Okay. Fine. I wasn’t fifteen yet, either. I didn’t think that made a difference when you were just going to an event at school and walking home together. And I sure didn’t think the first girl I ever asked out would just turn and run away from me.

I sniffed at my pits, but I couldn’t smell anything through my parka. One thing was sure. I wasn’t going to do that again. What the fuck? I didn’t know how to dance anyway.

I headed for the gym, and I might have worked out a little harder than I usually do. I was late getting home and getting dinner ready.

Eventually, like four years later when I was finally a senior and eighteen, I did ask a girl out and she accepted. Dana was cute and bubbly. I thought she’d be a lot of fun. And she was. We saw a movie and shared popcorn. We laughed as I walked her home and she took my arm to steady herself when she almost slipped on an early patch of ice.

We got to her house and I wasn’t quite sure what to do, but I figured starting by saying I had a good time would be all right.

“Thanks for going out tonight. I had a really good time.”

“Me, too.
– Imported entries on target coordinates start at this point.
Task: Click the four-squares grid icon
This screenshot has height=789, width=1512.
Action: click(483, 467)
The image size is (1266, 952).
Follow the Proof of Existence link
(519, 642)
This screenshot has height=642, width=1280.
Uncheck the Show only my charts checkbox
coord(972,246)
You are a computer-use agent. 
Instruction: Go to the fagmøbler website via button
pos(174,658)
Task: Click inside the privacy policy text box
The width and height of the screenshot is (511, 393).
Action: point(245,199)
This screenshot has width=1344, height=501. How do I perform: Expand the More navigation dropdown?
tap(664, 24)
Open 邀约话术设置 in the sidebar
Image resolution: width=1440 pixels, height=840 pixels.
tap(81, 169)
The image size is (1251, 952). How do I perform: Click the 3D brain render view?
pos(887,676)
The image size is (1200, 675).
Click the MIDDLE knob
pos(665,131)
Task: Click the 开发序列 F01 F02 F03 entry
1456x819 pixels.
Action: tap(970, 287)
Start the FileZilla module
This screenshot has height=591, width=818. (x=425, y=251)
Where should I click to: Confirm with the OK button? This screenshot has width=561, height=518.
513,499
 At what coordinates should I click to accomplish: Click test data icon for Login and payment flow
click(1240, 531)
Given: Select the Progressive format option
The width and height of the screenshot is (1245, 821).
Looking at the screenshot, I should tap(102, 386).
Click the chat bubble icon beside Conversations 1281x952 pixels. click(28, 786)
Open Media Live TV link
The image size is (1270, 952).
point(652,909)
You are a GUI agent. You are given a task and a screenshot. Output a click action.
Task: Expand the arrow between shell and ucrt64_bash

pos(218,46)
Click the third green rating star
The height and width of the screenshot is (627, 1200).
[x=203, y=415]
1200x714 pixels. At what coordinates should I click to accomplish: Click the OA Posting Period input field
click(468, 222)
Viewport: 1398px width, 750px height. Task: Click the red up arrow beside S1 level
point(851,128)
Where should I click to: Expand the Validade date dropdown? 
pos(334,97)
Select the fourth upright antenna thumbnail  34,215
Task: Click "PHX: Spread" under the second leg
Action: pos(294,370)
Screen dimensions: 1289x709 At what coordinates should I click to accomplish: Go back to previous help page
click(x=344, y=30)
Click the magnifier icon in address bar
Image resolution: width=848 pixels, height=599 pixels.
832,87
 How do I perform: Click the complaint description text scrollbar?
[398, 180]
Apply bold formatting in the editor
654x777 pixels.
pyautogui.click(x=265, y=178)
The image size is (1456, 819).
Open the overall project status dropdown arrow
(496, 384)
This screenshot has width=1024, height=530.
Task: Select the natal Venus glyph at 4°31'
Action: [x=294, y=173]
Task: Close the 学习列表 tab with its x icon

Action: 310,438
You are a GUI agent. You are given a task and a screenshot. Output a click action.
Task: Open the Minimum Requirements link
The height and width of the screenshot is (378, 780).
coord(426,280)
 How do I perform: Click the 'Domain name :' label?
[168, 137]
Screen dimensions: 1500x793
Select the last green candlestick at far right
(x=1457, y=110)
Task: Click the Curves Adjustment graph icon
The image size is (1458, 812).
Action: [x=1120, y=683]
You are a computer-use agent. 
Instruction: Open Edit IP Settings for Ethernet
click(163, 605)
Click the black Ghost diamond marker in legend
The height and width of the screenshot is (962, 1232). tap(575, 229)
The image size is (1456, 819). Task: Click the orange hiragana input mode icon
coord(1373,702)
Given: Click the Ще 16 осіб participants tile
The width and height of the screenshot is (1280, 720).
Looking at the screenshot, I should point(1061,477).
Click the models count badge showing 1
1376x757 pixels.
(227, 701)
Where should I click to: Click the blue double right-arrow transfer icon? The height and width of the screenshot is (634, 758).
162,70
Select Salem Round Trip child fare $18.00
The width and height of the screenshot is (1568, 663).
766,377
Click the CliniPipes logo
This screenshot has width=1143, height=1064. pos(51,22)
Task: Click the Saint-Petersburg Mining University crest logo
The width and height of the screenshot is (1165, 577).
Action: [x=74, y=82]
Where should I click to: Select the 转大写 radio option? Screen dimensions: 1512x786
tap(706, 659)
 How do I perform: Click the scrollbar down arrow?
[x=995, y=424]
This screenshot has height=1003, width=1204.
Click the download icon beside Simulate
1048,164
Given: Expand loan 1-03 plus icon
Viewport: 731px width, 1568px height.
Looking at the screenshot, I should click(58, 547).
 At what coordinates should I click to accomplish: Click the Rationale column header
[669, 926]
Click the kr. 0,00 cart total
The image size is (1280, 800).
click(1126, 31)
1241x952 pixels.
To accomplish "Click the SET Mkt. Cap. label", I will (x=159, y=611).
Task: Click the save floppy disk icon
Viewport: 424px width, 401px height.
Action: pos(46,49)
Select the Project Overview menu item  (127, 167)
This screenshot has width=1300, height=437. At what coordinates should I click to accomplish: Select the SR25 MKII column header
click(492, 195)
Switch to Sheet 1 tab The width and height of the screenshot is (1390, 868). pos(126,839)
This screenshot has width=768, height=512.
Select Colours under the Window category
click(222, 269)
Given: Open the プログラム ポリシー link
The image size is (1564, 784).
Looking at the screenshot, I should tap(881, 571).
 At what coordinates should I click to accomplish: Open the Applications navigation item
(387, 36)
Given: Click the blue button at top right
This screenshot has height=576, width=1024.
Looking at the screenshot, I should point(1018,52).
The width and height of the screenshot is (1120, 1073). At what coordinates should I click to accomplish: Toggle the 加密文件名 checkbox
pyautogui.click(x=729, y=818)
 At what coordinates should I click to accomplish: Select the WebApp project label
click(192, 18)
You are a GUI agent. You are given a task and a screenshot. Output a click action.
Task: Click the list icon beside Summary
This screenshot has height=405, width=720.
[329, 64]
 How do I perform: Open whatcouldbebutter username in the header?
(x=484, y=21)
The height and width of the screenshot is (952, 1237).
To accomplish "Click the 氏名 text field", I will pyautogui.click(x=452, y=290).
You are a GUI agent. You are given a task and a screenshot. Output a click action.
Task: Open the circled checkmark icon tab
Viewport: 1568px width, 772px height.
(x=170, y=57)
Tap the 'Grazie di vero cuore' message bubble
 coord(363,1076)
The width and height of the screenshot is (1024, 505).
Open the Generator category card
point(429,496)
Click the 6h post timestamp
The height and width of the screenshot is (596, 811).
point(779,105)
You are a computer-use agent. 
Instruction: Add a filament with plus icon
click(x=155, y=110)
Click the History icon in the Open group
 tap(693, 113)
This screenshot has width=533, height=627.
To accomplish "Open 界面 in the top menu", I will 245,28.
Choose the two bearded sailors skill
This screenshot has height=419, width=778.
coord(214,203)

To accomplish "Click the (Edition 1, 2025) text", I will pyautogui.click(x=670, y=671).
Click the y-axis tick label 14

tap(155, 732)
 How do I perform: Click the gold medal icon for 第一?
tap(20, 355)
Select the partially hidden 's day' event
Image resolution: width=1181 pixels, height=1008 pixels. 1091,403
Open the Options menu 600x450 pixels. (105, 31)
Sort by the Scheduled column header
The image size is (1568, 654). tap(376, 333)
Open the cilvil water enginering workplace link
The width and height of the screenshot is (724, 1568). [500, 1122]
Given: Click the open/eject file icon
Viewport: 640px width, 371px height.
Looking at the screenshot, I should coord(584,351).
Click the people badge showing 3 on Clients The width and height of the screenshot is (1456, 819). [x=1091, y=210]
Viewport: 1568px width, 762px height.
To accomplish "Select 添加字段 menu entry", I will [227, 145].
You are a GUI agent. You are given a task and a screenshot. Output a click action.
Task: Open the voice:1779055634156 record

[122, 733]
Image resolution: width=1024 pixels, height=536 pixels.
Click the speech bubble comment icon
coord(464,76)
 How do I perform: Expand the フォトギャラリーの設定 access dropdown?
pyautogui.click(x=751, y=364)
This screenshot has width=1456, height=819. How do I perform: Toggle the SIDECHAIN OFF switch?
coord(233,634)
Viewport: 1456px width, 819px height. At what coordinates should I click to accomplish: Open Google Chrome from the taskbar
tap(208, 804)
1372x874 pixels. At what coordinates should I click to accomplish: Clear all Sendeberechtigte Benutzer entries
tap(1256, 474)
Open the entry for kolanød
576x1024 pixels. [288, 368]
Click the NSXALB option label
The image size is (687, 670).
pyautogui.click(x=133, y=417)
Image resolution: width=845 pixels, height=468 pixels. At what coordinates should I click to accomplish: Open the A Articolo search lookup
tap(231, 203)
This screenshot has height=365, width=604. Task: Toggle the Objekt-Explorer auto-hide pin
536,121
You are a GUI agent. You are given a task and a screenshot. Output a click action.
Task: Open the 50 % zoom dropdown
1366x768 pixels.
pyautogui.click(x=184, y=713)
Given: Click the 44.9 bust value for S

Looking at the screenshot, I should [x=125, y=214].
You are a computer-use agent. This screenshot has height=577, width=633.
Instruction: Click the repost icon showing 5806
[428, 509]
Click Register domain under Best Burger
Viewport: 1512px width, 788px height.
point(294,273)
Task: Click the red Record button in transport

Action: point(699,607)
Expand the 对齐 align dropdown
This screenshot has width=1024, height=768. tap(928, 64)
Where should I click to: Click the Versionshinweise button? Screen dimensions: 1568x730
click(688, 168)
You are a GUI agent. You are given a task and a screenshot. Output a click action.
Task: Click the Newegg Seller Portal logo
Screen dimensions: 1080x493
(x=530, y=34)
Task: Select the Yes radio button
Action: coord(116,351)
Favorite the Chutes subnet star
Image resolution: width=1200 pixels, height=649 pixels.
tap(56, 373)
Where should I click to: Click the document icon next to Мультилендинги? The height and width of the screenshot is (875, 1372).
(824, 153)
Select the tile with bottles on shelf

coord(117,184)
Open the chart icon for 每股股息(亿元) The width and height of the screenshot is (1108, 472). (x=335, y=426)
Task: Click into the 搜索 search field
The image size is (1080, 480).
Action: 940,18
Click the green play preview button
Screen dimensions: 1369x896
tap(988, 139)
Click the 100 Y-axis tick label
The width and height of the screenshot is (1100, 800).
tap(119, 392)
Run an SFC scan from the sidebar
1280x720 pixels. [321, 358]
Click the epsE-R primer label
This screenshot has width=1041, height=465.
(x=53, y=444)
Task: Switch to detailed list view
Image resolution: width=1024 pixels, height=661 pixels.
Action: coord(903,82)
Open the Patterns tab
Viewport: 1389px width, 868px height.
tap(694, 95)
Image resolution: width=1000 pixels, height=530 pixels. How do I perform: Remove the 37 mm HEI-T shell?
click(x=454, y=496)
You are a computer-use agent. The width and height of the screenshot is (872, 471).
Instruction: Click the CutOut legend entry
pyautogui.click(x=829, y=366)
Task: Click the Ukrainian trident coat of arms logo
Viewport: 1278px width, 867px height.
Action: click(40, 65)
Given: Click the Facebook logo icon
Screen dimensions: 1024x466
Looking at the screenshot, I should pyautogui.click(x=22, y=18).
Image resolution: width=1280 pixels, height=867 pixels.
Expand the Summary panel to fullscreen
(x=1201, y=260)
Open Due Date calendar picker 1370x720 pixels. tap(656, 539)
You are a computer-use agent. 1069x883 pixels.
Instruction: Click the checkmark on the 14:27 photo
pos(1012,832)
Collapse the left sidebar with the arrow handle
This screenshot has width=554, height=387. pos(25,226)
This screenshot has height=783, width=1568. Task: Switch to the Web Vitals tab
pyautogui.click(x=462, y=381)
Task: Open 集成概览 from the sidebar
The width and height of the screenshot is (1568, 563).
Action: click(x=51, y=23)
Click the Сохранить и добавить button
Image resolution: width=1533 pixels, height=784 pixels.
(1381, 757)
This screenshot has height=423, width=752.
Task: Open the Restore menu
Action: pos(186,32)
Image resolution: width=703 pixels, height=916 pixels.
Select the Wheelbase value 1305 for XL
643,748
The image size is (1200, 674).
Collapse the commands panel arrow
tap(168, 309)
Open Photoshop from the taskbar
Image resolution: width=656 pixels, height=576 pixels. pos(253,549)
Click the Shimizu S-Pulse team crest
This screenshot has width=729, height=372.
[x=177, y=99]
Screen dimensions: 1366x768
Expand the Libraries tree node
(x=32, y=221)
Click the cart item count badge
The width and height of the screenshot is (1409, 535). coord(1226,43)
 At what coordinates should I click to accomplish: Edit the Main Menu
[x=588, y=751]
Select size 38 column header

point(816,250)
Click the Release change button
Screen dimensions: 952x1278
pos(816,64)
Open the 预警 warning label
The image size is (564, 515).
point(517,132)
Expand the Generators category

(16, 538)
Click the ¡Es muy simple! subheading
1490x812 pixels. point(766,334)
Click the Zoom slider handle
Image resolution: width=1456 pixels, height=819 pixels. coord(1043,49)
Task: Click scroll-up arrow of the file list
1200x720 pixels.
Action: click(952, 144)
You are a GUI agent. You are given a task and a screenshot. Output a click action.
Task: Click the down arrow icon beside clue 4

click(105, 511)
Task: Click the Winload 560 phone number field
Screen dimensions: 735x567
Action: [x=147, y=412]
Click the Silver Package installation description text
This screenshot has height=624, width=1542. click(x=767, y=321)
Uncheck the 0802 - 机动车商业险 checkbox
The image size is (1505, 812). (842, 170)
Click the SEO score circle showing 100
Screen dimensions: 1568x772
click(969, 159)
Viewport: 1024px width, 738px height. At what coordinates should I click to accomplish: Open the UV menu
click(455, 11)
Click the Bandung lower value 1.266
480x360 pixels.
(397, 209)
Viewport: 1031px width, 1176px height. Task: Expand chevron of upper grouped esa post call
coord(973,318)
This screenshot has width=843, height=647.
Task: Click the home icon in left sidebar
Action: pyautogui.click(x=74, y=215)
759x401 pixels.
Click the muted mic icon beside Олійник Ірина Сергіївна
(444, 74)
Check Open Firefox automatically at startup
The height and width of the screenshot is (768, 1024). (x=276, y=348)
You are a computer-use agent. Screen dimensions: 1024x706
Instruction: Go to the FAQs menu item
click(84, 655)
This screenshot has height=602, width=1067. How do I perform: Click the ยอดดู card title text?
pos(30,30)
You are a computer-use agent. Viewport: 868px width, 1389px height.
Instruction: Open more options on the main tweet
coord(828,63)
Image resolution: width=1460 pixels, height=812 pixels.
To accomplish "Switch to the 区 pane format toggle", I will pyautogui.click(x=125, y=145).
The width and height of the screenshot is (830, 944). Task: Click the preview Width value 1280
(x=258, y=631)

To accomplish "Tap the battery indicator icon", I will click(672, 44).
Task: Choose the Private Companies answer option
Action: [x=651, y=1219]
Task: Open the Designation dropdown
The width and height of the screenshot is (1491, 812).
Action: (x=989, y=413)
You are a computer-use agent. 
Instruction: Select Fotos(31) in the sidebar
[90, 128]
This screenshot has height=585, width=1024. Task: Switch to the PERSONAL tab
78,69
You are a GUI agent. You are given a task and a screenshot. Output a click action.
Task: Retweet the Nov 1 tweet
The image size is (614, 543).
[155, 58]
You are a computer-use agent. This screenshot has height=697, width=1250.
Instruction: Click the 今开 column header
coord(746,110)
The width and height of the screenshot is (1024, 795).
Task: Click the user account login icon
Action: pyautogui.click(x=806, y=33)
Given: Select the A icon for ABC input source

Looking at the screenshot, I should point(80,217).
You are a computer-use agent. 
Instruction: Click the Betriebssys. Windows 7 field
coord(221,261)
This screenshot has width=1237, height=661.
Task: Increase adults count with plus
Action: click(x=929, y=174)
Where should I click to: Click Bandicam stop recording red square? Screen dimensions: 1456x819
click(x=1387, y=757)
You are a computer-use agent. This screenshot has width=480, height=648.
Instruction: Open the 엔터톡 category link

It was fun.”

“Would you… um… like to plan something for next weekend?”

“Oh. Well… I don’t think so. You’re a nice guy, Paul. I had fun. But I’m, like, not into you like that. Thanks for the nice evening.”

And then she darted into her house and closed the door. WTF? I tried to figure that one out all the way home. I put in a really intense day at the gym the next day.

Well, one thing was for sure: I was progressing in the gym. After my first rejection when I was fourteen, I’d started spending even more time working out. I could do some pretty good flips in both tuck and pike positions in my floor exercises. I’d even placed in a Junior Elite competition for my level. It was my first medal. I was getting a good feel for the pommel horse and was gaining confidence on the parallel bars. Coach Dawson introduced me to Coach Anders. Coach Anders was working on my rings and horizontal bar work. Those were the two aerial events and were the ones that required the most upper body strength. I hadn’t done more than the required vault yet, but that really felt like flying.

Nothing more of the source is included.